My penultimate scene strangely mirrors my writing. The main characters have come to the end of a long journey and find themselves in darkness. Something waits ahead, something unknown and maybe dreadful. Maybe wonderful. Maybe, as is often the case, both.
I know it sounds overly symbolic. It’s entirely possible my subconscious mind is taking too much control. But this feels like the story that needs to be told and the ending that needs to happen. I had an epiphany as I wrote the scene about what they would find at the end of this dark tunnel. It caused an explosion in my head that will reverberate for quite a while. As I alluded above, I’m not sure if this discovery the find–that I’ve found–is wonderful or dreadful or both. That will depend entirely on the last scene, which I’m still mulling over.
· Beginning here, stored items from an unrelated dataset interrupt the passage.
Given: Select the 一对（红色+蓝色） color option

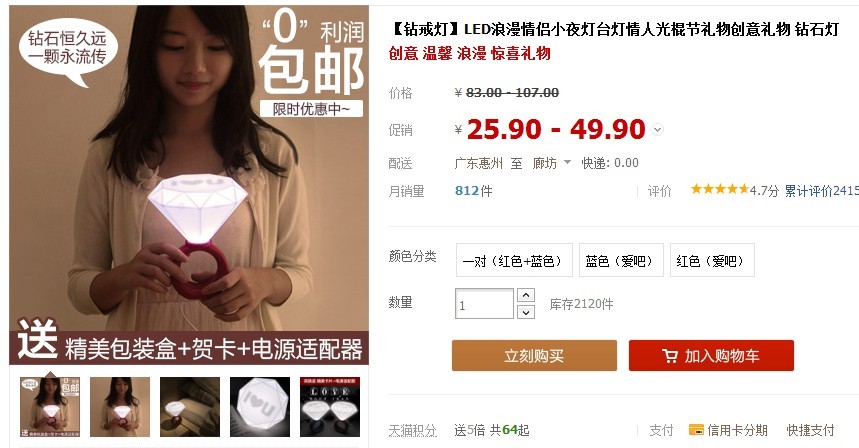Looking at the screenshot, I should tap(514, 261).
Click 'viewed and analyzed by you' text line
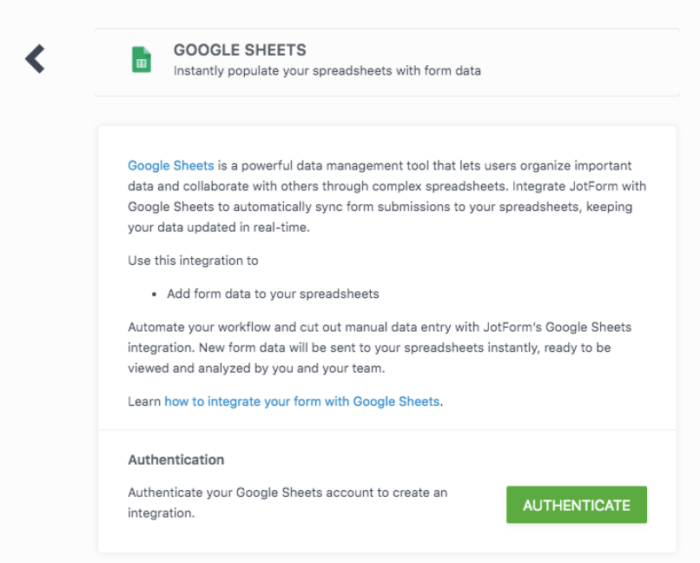Screen dimensions: 700x563 [x=250, y=368]
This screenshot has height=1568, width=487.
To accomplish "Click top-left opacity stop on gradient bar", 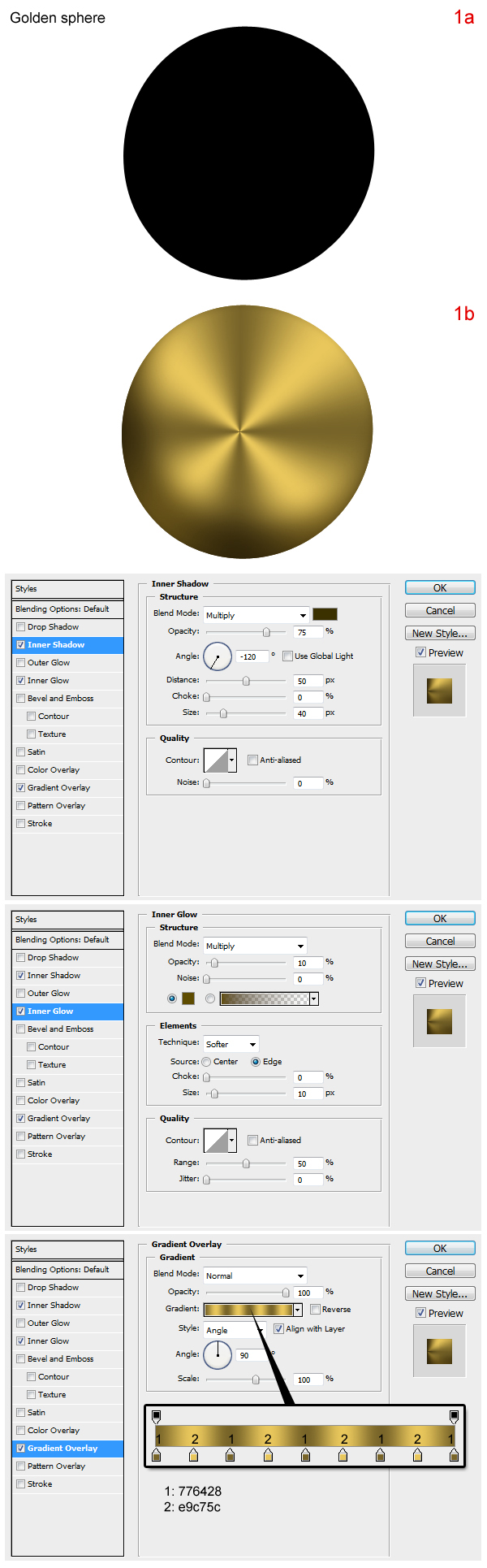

I love to write exactly for this kind of thing. This book started as something else entirely, a journey of two people after a tragedy, one seeking revenge and the other compelled by love. Those elements are still strong, and an underlying theme about the nature of man’s relationship to god or at last the concept of god was always there. It has simply transformed as their journey came to life. All writers understand this, I know. But this story, in particular, has affected me in the way so much symbolism and the particulars of the journey were written by my subconscious.
It is when we, as writers, become readers of our own story, even as its written, that binds us to write. If I were a better writer, I could explain the feeling in more elaborate prose.
I wrote about 1,600 words today and almost finished chapter 44. I’ll finish that chapter tomorrow and likely start the last chapter.